■ **Task to complete**: Resume the write-up on forecasting German electricity load and prices, picking up right after its last sentence.

■ **Document excerpt**:
********************

Production XGBoost quantile forecasters for the German day-ahead market. The load model beats the TSO's published forecast by 21 % across a 14-month holdout. The price model captures 97 % of perfect-foresight battery P&L on a 10 MW / 20 MWh battery — +€65 k uplift over the 61-day Mar–Apr 2026 holdout against a naive yesterday baseline. A seq2seq LSTM is retained as the live comparison baseline; both architectures are scored daily against realised actuals.
→ Live demo: german-load-forecast-v1.streamlit.app
Switch between LOAD and PRICE views. Pick tomorrow or any past delivery day; see model forecast, realised values, TSO baseline (load) or naive yesterday baseline (price), per-day error, hour-of-day breakdown, and battery-dispatch P&L panel.
Tomorrow's forecasts — re-rendered every day from the live models:
Every European grid operator publishes a forecast of how much electricity the country will use the next day. In Germany this lives on the public SMARD portal as fc_cons__grid_load, and it's the operational baseline every utility, energy trader, and balancing-responsible party plans against. Beating that real, public, operational forecast is the load model's job.
The day-ahead spot price clears in the EPEX auction at 12:00 Berlin time; this is the signal that maps to € on a battery operator's, balancing-responsible party's, or intraday trader's P&L. The price model's job is to predict that clearing price four hours before the gate closes, accurately enough to dispatch a battery against it and capture as much of the theoretical-max arbitrage P&L as possible.
Most ML portfolio projects compare to a naive baseline and stop there. Beating real, public, operational numbers — and being able to point to live values — is a qualitatively different signal.
Five iterations from the LSTM exploration phase, each adding one feature group. The findings transfer directly to the production XGBoost model — the lagged-TSO-error feature that drove the biggest LSTM lift (+13.9 pp) is also the production XGBoost's most important feature (14.9 % of total feature importance).

********************

Records from a data source
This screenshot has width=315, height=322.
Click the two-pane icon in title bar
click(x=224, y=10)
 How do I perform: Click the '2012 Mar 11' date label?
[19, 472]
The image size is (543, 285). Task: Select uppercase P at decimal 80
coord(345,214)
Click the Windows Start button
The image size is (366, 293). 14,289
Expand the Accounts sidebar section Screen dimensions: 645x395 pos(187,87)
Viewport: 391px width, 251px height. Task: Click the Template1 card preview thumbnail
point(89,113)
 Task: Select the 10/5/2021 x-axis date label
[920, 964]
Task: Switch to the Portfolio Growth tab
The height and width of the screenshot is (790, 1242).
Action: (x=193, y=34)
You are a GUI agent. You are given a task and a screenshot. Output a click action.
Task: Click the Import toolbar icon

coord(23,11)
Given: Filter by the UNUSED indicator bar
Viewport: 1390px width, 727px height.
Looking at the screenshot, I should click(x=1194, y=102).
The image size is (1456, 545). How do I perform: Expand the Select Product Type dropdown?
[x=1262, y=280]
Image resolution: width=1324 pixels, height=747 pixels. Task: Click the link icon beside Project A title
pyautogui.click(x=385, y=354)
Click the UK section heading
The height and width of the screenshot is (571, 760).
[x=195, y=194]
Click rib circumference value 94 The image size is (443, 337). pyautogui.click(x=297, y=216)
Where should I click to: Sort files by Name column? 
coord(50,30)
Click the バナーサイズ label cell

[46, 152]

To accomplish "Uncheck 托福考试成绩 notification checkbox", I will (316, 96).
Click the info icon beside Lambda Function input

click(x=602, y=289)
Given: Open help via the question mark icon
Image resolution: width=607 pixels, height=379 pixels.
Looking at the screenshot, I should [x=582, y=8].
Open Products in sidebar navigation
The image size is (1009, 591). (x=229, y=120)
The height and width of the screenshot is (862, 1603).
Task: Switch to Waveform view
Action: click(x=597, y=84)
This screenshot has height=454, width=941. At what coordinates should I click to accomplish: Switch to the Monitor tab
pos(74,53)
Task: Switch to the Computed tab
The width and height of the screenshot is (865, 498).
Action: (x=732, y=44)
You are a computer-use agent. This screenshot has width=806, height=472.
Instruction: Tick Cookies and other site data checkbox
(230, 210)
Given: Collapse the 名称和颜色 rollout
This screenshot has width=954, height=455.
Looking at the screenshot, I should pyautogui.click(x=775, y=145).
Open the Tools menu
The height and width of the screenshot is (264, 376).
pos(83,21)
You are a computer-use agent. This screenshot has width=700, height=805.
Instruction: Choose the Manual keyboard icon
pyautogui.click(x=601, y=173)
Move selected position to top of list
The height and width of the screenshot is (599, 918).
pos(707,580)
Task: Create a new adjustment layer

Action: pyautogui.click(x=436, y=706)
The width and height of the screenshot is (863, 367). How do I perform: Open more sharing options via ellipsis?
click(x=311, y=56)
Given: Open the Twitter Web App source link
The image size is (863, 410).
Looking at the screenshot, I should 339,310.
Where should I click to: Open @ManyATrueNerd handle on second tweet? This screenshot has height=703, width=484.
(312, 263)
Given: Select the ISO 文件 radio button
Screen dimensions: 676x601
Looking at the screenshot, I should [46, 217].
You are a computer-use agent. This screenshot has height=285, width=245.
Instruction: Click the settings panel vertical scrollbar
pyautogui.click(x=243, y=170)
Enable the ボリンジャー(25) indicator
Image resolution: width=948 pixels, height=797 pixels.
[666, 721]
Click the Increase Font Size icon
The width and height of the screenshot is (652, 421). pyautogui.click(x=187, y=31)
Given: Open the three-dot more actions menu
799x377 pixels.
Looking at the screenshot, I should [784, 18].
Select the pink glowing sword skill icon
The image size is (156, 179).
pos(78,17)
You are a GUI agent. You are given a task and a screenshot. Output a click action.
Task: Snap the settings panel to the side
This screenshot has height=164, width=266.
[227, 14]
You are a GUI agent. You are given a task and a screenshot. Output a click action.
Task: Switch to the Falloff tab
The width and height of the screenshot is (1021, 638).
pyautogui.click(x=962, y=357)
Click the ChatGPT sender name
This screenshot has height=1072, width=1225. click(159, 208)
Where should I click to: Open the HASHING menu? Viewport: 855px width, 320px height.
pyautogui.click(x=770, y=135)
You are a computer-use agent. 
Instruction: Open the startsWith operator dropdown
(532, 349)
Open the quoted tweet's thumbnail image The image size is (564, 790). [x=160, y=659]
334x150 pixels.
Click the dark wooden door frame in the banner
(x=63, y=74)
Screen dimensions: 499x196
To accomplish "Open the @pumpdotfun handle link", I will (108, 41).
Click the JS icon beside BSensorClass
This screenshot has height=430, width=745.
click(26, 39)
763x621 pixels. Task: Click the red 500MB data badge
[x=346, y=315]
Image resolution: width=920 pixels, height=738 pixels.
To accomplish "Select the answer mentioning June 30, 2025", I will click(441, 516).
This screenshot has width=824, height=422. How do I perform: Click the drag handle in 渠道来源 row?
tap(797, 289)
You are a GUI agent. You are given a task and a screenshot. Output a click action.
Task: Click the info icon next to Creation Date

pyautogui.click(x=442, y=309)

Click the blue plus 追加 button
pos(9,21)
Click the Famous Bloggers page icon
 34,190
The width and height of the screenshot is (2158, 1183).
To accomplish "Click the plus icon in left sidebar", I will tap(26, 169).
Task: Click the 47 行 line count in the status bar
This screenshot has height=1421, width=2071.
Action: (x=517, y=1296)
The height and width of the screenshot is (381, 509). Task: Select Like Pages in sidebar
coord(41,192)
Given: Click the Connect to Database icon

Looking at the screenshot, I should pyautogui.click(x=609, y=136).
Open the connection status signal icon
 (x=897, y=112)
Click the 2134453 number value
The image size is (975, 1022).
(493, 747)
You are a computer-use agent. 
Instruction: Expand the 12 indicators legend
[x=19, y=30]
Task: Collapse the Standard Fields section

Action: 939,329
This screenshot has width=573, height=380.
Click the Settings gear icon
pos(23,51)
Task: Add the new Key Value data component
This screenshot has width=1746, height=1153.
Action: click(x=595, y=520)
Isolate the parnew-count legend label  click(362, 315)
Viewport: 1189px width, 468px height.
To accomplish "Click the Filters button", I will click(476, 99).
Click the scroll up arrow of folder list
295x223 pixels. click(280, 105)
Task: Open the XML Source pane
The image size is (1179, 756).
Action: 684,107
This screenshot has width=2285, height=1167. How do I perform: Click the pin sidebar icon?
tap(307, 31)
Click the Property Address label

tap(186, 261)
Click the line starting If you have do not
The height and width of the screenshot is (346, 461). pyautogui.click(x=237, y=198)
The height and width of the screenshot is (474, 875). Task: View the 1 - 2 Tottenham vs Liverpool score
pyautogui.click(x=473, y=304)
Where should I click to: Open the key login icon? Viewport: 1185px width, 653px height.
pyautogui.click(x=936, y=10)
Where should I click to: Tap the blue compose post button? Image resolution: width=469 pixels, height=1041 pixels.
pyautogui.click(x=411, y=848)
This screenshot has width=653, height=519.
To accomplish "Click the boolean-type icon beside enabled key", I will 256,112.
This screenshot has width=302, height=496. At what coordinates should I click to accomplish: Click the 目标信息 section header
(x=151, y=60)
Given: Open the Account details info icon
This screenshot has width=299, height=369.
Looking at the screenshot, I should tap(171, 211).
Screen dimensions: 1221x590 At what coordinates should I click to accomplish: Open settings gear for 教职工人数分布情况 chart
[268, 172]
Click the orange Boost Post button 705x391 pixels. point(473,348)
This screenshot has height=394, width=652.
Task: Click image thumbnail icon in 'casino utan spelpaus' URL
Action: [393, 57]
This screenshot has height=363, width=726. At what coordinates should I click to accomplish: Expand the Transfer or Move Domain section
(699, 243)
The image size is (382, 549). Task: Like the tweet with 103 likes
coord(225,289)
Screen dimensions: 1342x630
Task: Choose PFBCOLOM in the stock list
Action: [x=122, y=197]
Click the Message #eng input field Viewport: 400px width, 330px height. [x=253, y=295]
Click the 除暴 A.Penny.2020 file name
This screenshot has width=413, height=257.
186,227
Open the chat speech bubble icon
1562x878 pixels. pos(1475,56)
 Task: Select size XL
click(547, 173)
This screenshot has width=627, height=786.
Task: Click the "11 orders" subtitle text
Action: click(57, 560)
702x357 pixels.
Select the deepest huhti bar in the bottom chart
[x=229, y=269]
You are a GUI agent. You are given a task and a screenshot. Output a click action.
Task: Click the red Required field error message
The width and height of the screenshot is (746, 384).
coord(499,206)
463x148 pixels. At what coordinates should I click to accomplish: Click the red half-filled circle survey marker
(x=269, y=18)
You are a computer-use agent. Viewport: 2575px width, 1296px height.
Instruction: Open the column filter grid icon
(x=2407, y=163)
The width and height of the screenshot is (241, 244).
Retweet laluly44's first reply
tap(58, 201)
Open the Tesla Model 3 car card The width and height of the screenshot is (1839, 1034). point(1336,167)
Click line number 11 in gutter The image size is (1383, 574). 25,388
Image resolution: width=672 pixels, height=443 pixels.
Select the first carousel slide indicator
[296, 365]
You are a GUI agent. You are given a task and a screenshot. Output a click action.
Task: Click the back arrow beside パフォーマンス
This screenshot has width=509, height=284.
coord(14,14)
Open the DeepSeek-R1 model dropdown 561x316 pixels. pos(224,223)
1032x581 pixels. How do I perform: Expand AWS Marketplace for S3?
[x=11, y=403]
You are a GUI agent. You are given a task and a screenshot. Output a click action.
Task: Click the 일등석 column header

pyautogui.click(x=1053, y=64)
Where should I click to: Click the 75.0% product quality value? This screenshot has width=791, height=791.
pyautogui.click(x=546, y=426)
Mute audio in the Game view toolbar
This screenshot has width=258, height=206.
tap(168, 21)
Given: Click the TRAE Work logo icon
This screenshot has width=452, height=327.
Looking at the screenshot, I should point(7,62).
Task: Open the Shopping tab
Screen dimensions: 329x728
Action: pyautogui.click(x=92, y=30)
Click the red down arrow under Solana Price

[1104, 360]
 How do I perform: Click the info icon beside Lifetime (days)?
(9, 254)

********************

■ **Task result**:
| Variant | Improvement vs TSO | Δ vs previous |
|---|---|---|
| Calendar only (hour / day-of-week / holiday) | +4.7 % | — |
| + Recent load history | +9.7 % | +5.0 pp |
+ Recent forecast error (actual − TSO) |
+23.7 % | +13.9 pp ⭐ |
| + TSO forecast as a decoder feature | +22.9 % | −0.8 pp |
| + Weather (4 NWP variables) | +24.2 % | +1.4 pp |
The single biggest lever is showing the model the operator's recent errors. On its own that one feature delivers more than half the project's total improvement. Adding the operator's forecast a second time as a decoder feature is roughly neutral — a deliberate negative result, since the model is already trained to predict the operator's error, the forecast itself doesn't carry extra signal.
The production price model is XGBoost. The LSTM v1→v4 iteration below is the history of how I got there — each iteration tackled a real failure mode of the LSTM, and the engineered features added during v4 (vre_to_load_ratio, vre_percentile) ended up benefiting the XGBoost ablation too. The architecture comparison (XGBoost vs LSTM v4 + M10 clip) on the same 61-day holdout: XGBoost wins by 25 % average MAE and +1.9 pp dispatch P&L — see the live dashboard's "Architecture justification" panel.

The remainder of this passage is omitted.